Le maire de Gao est à la fois élu et homme d’affaires. Au Mali, il gère hôtels et boites de nuit, au grand dam des islamistes.
Sadou Diallo a retrouvé sa ville il y a deux mois exactement, grâce à l’armée française qui en a chassé les islamistes. Il a retrouvé une commune en ruine. Il y a perdu six établissements, des hôtels et des boîtes de nuit qui lui appartenaient et que les djihadistes ont détruits. Car pour eux, Sadou Diallo est le diable, une incarnation du vice. Selon un imam de la ville, « même les chiens le détestent ».
Dans Libération, ce matin, Jean-Louis Le Touzet dresse son portrait. Vous le verrez aussi en photo, un chapeau de cow-boy, une cigarette à la bouche. Le maire n’est pas modeste : « ma vie est un roman », dit-il. A 56 ans, il a tout fait : « boucher » à Ouagadougou, puis « tailleur pour dames » ; « charcutier » à Abidjan – à l’époque, il travaille pour un Italien qu’il finit par accompagner en Europe. Il se retrouve à Toulouse, où il est embauché dans une « casse automobile ». Il a seulement 22 ans quand il décide de tout quitter pour retourner en Afrique. Il s’engage chez Kadhafi. Il rejoint la légion islamique du guide libyen. « Rien que pour l’argent », dit-il. Il montre sur son abdomen le trou que lui aurait laissé une balle.

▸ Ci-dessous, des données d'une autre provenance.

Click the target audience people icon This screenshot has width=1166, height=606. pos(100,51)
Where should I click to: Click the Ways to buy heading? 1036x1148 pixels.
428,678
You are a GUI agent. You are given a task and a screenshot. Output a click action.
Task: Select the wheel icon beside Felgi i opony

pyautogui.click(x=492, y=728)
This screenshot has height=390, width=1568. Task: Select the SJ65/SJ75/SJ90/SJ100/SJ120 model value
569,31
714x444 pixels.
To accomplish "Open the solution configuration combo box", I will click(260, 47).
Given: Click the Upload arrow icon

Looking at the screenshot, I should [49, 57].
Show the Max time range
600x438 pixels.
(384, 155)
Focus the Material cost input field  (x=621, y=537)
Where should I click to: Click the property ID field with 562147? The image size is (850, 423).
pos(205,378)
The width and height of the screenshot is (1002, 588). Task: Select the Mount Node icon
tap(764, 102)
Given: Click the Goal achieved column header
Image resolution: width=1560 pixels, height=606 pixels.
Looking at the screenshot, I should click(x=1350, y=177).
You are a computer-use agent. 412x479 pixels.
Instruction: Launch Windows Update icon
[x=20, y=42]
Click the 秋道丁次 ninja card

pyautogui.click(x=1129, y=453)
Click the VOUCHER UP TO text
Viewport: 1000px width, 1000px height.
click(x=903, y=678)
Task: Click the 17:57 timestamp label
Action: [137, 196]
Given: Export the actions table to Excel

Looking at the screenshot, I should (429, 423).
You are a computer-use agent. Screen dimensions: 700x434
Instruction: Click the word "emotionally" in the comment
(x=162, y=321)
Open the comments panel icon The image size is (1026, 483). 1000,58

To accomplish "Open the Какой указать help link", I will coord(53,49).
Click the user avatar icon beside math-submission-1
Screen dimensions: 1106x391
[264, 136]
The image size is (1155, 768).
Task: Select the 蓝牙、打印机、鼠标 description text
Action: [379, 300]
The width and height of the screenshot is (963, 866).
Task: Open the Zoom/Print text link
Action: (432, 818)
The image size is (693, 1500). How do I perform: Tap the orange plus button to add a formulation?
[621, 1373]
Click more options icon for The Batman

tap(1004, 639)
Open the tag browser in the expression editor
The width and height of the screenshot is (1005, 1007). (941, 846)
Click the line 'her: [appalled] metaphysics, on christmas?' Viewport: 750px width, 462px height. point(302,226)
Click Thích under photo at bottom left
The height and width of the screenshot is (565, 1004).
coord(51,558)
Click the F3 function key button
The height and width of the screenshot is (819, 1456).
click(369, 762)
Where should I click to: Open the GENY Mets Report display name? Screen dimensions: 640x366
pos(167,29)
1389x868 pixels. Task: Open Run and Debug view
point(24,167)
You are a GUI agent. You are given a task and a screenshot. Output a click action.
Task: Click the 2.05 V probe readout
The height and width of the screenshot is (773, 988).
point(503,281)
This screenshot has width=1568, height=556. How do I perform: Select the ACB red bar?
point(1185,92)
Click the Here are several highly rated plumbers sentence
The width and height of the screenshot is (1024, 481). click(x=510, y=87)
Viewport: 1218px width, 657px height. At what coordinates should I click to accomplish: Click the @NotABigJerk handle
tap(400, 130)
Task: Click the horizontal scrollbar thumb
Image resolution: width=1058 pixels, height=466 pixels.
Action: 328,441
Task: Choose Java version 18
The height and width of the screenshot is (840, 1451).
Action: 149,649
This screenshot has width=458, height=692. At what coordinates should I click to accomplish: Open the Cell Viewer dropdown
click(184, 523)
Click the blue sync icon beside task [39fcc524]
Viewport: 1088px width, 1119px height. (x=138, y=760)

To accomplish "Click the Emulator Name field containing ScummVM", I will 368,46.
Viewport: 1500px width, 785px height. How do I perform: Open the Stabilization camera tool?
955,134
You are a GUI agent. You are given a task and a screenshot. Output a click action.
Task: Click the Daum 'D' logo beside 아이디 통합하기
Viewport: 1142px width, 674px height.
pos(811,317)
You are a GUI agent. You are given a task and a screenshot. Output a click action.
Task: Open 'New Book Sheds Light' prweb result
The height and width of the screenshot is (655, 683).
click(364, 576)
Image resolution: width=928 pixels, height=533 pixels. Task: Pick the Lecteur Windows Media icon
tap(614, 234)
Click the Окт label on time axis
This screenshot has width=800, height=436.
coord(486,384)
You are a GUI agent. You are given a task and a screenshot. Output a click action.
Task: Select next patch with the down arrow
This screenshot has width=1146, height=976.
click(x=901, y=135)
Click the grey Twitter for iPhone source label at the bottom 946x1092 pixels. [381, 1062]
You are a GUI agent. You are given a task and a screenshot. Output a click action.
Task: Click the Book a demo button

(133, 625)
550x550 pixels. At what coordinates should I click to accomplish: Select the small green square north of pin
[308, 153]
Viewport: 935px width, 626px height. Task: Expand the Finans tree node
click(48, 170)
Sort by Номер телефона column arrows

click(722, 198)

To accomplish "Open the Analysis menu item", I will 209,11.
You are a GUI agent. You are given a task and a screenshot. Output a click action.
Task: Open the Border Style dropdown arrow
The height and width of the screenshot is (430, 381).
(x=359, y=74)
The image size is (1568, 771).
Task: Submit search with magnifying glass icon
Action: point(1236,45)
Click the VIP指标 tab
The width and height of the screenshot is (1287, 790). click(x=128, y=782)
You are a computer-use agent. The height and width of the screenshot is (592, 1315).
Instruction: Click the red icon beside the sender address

Cette vie n’est pas pour lui. Il a envie de faire des affaires. En 1982, il rentre chez lui, au Mali. A Gao, il ouvre son premier hôtel. D’autres établissements suivent rapidement. Sadou Diallo bâtit une petite fortune. En 2006, il loue ses chambres aux forces américaines chargées de former l’armée malienne :
« j’ai fait un fric fou avec les Américains. Je leur facturais tout au prix fort ».
Sadou Diallo est un businessman. Il l’assume : « Je sais bien ce qu’on dit de moi en ville : que j’ai trempé dans la drogue et que c’est de là que je tiens mon argent. Mais mon pognon, je le tiens de mon boulot dans le tourisme. Il n’y a pas une famille dans Gao à qui je n’ai pas rendu service« . Il se penche vers l’envoyé spécial de Libération : « Si tu as besoin de quelque chose, demande à mon bras droit. Il est très disponible. C’est un truand, mais attention, un truand de confiance« .
Voilà pourquoi les islamites détestent Sadou Diallo, hommmes d’affaires truculent et sulfureux, qui se présente comme un « musulman à la foi chrétienne », qui boit de la bière, et qui ne veut pas rester maire de Gao toute sa vie : « encore deux ans à tirer, dit-il. Maire, c’est chiant comme tout. Il faut vraiment être con pour être maire dans un pays pauvre comme le Mali ». Sadou Diallo n’a peur des contradictions. Dans Libération, il ajoute : « Je ne peux pas laisser Gao dans cet état. Nous allons rebâtir ».